ThisNew York-based Seated started only in 2017 booking tables for “in-restaurant eating.” Throughout its existence, it has already accumulated some 900,000 reserved seats (for around 800 independent restaurants) and US$37 million in revenue for its restaurant partners across New York City, Boston, Atlanta and Chicago. 

Impressively, in trying to support its restaurant partners amid this ongoing pandemic, it went beyond providing reservations to “in-restaurant” diners. It recently launched Seated at Home, a takeout service. It is expected to compete against the likes of Grubhub and UberEats, with 0% commission on orders. This way, it is able to help restaurants make use of their underutilized kitchen.

Not only that, it also acquired VenueBook, a platform for “event planners to reserve space at restaurants and other venues.” Reportedly, it has 120,000 event planners in its fold.This way, they are able to help restaurants make money for their unused spaces or private rooms. 

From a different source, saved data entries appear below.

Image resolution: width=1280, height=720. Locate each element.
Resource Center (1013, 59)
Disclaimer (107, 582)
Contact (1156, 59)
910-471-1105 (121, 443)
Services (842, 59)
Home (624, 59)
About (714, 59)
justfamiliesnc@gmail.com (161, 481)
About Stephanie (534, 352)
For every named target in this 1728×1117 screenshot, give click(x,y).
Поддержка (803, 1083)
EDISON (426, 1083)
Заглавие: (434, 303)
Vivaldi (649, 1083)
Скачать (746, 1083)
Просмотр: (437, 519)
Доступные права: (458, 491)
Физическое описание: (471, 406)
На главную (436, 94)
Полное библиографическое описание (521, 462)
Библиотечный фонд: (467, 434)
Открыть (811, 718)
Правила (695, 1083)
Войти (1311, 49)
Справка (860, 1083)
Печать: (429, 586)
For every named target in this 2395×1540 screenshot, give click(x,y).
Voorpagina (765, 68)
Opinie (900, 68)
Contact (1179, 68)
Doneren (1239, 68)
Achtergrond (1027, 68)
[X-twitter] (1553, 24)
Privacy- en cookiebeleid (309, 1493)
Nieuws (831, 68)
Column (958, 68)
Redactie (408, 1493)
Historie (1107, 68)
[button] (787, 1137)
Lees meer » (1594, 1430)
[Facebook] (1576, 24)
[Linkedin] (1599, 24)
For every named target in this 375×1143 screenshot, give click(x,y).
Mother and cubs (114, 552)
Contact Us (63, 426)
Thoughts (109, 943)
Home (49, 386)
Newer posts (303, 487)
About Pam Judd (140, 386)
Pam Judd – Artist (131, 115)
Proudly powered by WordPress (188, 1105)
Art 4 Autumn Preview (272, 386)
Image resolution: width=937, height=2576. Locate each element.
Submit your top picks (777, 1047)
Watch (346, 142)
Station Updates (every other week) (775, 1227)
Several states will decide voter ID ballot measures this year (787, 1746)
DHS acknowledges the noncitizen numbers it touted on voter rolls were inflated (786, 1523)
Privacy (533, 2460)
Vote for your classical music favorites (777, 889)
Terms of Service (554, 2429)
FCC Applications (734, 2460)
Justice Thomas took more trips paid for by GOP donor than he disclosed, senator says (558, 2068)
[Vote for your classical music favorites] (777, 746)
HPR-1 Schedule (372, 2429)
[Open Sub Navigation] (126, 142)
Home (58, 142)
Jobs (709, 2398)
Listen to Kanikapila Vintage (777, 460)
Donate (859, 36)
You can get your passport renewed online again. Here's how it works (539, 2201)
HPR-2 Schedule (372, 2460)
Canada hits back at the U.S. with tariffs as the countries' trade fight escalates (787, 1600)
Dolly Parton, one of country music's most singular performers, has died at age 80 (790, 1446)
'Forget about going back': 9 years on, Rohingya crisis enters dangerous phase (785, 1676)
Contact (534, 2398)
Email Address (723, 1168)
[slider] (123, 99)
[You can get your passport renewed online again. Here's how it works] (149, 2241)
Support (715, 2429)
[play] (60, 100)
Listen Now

Simply put, with its platform’s “in-restaurant” bookings, Seated at Home and Seated Events, Seatedoffers three different ways for restaurants to earn and stay in business in the long haul. First, when the situation goes back to normal, “in-restaurant” diners will be comfortably guided where to go. Secondly, as the kitchen is currently underutilized, take-outs will be able to fill in the gap. Lastly, with booking for events also in the fold, some unused spaces or private rooms (for health or safety reasons) even during this pandemic can also be filled up. 

Indeed, from this kind of platform, we can surely learn a thing or two. That closing one’s restaurant, just because of this pandemic, is not an option. That we can always find a way to stay afloat (usingwhatever structure or equipment we already have) by tweaking a bit the way we do or operate our existing business.

Certainly, this kind of platform, if we can replicate, will make restaurant businesses in the country remain profitable.